His first writing on theatre, on the actor Mei Fung Lang of Peking Opera, was rather insignificant. His next article was on
Jatra performances he saw in 1962; that was published in
Bohurupi patrika. His love with theatre intensified and he started interviewing contemporary stalwarts of Bangla theatre, e.g., Utpal Dutt, Badal Sircar, Sombhu Mitra, among others, for further clarifications on their works.
His assessment of Nandikar's 1969 production of
Tin Poysar Pala, and adaptation of Brecht's
Three Penny Opera:
"When we have a production of The Three Penny Opera which simply goes in for wild fun, we regard it as a compromise, a betrayal. The production has no point when there is serious political violence in Calcutta. ... This is status quo theatre, which means nothing to a generation that thinks in political terms.
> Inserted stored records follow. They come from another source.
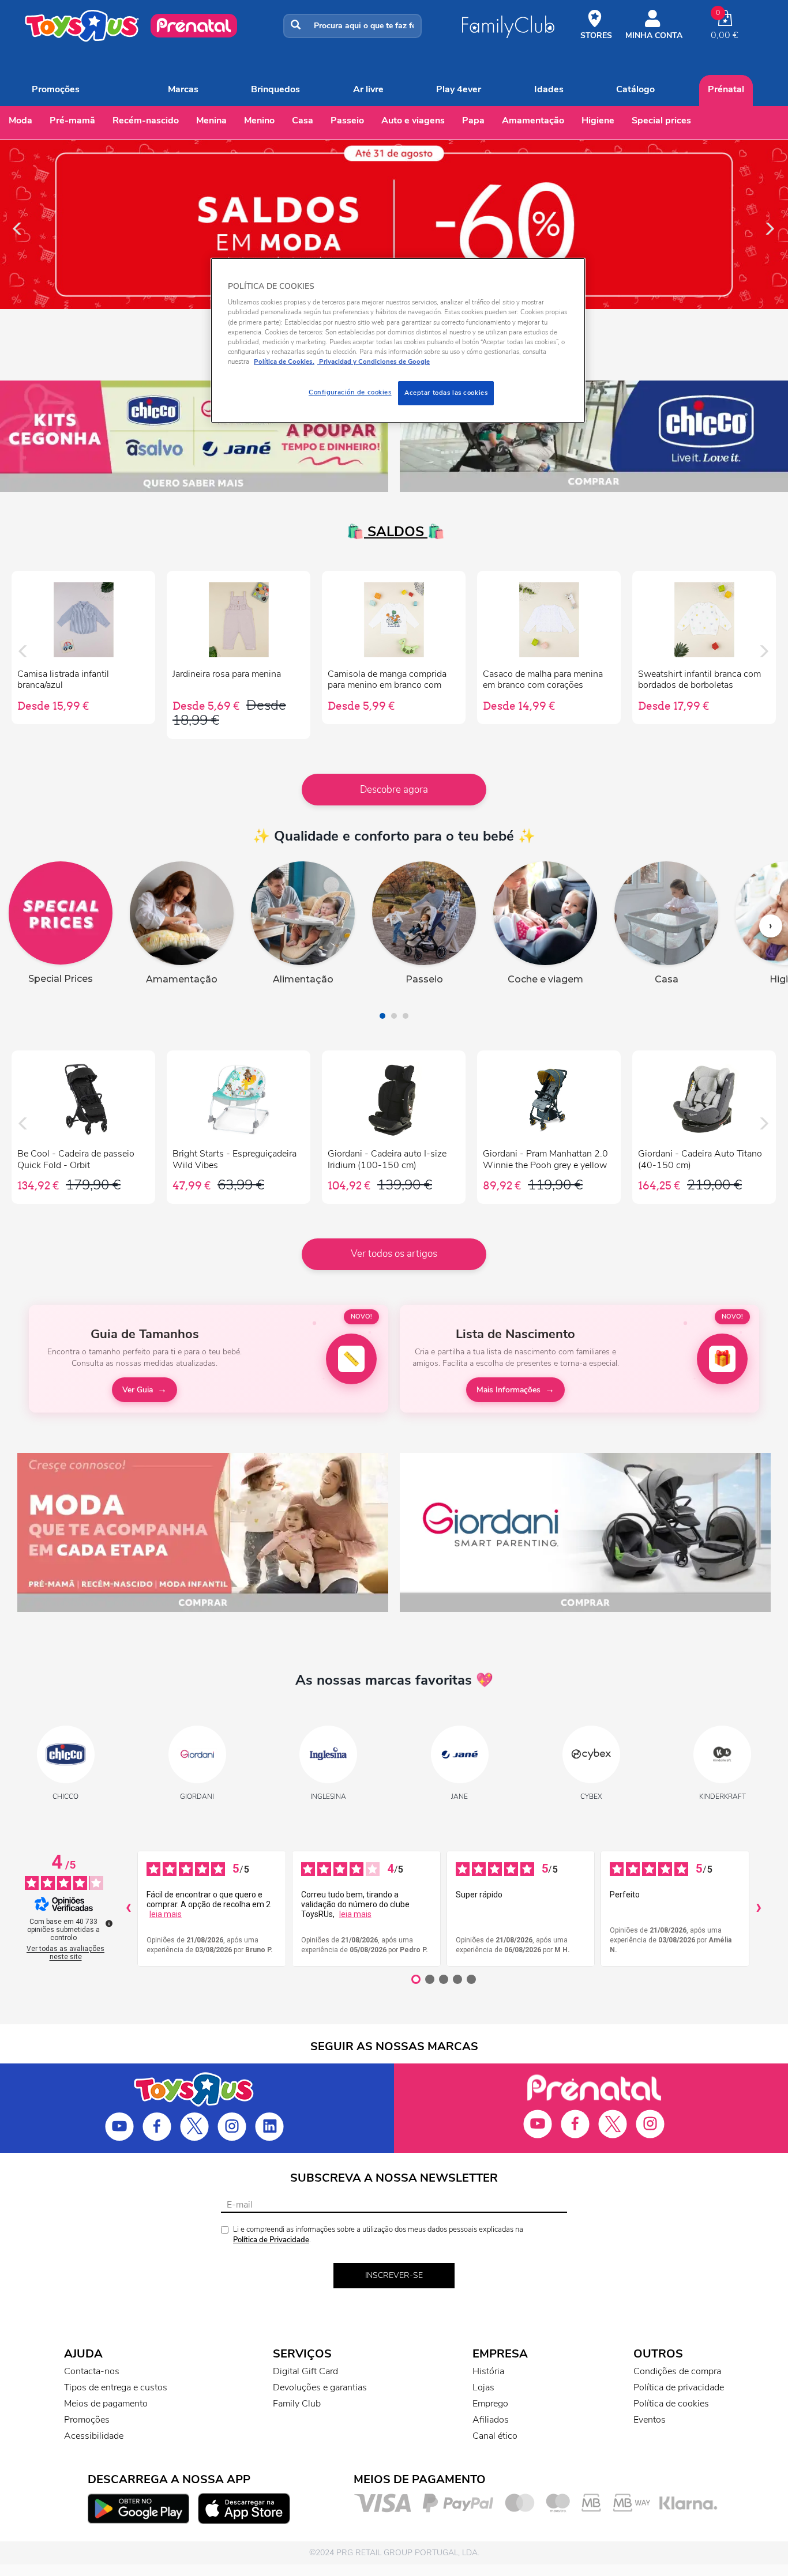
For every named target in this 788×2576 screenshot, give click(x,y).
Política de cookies (671, 2403)
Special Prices (661, 120)
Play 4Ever (458, 89)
Foucault's influence on him seems to be a later development. For instance, in 1986, he opines that in Vijay Tendulkar's play
Ghashiram Kotwal, 'power is defined 'horizontally' (in the sense in which Maurice Duverger uses it in his
The Idea of Politics, London, 1966)'. He does not bring in Foucaulding discourse of power yet. In his 2003 introduction to a collection of Tendulkar's plays (including Ghashiram Kotwal'), however, he sees them evolving around the hub of 'strong ethical concern exploring and critiquing the relations of power in all their complex ramifications' where power is 'what Michel Foucault defines as 'the relationship in which one wishes to direct the behaviour of another'.